Life is pain, your highness.”Wesley, from The Princess Bride
Thus the fairytale ends and true love saves the world.
Because love hurts. As beautiful as love is, it always hurts with the 100 percent possibility of smashing your heart.
What pain does not have to lead to is sucking your life right out of you. Oh there are days you can’t get out of bed in the morning. There are weeks (months?) when you feel like this pain will never end. There are times when you are going to need other people to help you carry your pain.
Because the pain is real.
English doesn’t really give us words to help describe pain. We have beautiful words to describe love. But a sufferer of pain cannot find the words to describe it to a doctor much less to our family and friends. We just don’t know how to describe our pain. Saying it is real just doesn’t feel like enough.
So I minimize my pain.
Or don’t talk about it.
Or hide it.
Or ignore it.
Or power over it.
Or lie to myself about it.
Or lie to my family and friends about it.
Or I numb my pain–which really complicates things because what I choose to numb with generally leads to some sort of regret which is painful so I numb yet again.
Or I pretend I am better.
Or I beat myself up for being so weak.
Or I beat myself up for allowing the vulnerability which now hurts so badly.
Or I simply beat myself up.
I feel less pain when I beat myself up.
I am better at causing pain than sitting in my own pain.
Why can’t I handle my pain like a champ? Ouch. That very question has me trying to power over my pain. Has me in that comparison/judging trap.
Because there is no hierarchy of pain. Suffering shouldn’t be ranked, because pain is not a contest. (P. 13, I Wish I Could Take Away Your Pain)

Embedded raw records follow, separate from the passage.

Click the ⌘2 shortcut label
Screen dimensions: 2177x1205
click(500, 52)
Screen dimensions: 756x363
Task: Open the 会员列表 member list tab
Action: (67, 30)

If only I had the words to explain my pain?!?!?! Maybe then I will feel at least heard.
Maybe Dumbledore can help.
“Harry, there is never a perfect answer in this messy, emotional world. Perfection is beyond the reach of humankind, beyond the reach of magic. In every shining moment of happiness is that drop of poison: the knowledge that pain will come again. Be honest to those you love, show your pain. To suffer is as human as to breathe.”J.K. Rowling, Harry Potter & The Cursed Child, p. 258
I am breathing. I know I am breathing.
Breathing means life. Life is pain, your highness.
I can’t escape the reality that the Bible teaches that suffering is not a unique experience. It’s not a strange experience. It’s not a surprising experience. It’s not an episodic experience. It is a universal experience.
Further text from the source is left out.